Но не отвечаю. Просто кладу планшет на стол и делаю пометки.
Молчание, между нами, не тяжёлое. Скорее – настороженное.
Я знаю этот взгляд. Он не флиртующий. Он – внимательный.
Так на меня не смотрели с тех пор, как я надела это кольцо.
И вдруг снова ощущаю его на пальце – тугое, холодное, слишком тяжёлое для того, что должно символизировать любовь.
– Анализы сдайте сегодня, – говорю наконец. – Медсестра вам всё объяснит. А позже вы узнаете, как будут результаты.
Он не встаёт сразу. Смотрит на меня немного дольше, чем надо. Но не слишком долго, чтобы это стало неуместным.
– Спасибо, доктор Бриэль, – произносит он спокойно. – Я рад, что попал именно к вам.
– Всего доброго, – отвечаю, и это звучит холоднее, чем хотела. Потому что страшно. Потому что внутри снова дрожит что-то, что давно пыталась не трогать.
Я выхожу из палаты быстрее, чем нужно.
В коридоре снова замираю.
Этот день только начался.
А мне уже хочется исчезнуть.
Остаток дня прошёл удивительно спокойно.
Без экстренных вызовов, без очередей у кабинета, без душных разговоров.
Всё – по графику.
Ровно. Чётко. Как будто мир наконец дал мне выдохнуть.

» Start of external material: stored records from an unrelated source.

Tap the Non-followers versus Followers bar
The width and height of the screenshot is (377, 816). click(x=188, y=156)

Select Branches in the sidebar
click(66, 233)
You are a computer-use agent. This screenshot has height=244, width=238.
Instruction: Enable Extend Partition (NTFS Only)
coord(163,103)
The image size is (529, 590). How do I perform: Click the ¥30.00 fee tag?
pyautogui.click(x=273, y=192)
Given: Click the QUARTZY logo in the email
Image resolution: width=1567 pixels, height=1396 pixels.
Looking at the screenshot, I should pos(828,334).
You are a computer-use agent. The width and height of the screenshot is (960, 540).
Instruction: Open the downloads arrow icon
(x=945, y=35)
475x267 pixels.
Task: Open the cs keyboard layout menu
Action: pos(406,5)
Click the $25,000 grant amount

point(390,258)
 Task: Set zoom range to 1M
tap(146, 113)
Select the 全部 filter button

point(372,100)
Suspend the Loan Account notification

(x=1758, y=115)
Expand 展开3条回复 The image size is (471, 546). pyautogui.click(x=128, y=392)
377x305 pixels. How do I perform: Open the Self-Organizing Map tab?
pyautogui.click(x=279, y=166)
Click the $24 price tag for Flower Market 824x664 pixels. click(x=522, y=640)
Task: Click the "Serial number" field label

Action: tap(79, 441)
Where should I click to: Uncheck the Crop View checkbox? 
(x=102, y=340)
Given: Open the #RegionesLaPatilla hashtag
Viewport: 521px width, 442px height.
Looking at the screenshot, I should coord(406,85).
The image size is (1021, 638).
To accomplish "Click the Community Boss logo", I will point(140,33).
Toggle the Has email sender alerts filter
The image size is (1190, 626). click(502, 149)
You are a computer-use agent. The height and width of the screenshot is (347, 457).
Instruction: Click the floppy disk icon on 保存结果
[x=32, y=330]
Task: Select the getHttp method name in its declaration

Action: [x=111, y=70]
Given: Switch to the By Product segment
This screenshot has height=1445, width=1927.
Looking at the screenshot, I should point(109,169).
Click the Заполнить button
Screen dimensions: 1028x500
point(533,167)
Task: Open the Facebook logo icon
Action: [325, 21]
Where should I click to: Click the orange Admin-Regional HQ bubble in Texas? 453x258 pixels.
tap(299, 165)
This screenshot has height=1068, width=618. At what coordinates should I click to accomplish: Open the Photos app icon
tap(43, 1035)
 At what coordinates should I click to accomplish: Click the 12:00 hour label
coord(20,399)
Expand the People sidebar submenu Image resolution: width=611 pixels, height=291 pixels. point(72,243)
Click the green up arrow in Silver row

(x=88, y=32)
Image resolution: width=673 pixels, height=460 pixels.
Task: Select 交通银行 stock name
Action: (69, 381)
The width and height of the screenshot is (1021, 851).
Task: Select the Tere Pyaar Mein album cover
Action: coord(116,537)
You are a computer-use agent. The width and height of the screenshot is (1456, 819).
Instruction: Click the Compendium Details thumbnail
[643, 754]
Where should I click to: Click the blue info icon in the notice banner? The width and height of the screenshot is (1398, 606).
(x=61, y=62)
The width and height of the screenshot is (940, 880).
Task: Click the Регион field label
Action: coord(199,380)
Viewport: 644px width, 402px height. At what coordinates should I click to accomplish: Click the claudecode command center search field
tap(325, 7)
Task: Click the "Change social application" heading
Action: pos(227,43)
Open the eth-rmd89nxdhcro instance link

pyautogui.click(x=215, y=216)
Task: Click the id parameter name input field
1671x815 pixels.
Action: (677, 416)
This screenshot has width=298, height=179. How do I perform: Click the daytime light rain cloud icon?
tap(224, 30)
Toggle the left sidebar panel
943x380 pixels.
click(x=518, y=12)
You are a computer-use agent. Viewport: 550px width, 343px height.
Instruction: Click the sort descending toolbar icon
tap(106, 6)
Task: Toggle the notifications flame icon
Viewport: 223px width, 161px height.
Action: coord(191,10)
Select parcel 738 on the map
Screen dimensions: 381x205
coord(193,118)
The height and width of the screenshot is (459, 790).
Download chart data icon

Закончив прием в шесть, переоделась в кабинке, накинула пальто и вышла в прохладный вечер. Солнце клонилось к закату, небо над городом становилось мягко-розовым, и в какой-то момент мне показалось – будто всё не так уж и плохо.
В семь пятнадцать я была уже дома.
Тихо. Просторно. Слишком идеально.
Ужин был накрыт внизу, в большой столовой, которую я никогда не любила. Слишком много места, слишком много пустоты – всё, как у нас.
Антонио сидел уже за столом, подперев подбородок рукой. На нём была тёмно-серая рубашка, чуть расстёгнутая у горла, запонки – серебро, тонкое, как всё, что он носил. Всё что выдавало его возраст, это седина на висках. Волосы чуть откинуты назад, чёткая линия подбородка, резкий взгляд. Он всегда был красив. Но холодно. Пугающе. Как скульптура.
Я подошла и села напротив, положив салфетку на колени.
Вино уже было налито. Тарелки горячие.
Несколько минут – тишина. Только звук приборов.
Он поднял глаза, глядя прямо:
– Ты опять опоздала.
– Я закончила ровно в шесть. Дорога заняла время.
– Удивительно, как часто “дорога” мешает тебе быть дома, – усмешка скользнула по губам. – Интересно, ты тоже так будешь оправдываться, когда у нас будут дети?
Я отложила вилку.
– Мы не говорили, что…
– Ты не говорила. – Он перебил, голос стал чуть резче. – У меня на работе люди находят время и для семьи, и для дел. А ты каждый вечер приходишь с этим лицом, будто тебе должны за то, что ты живёшь здесь.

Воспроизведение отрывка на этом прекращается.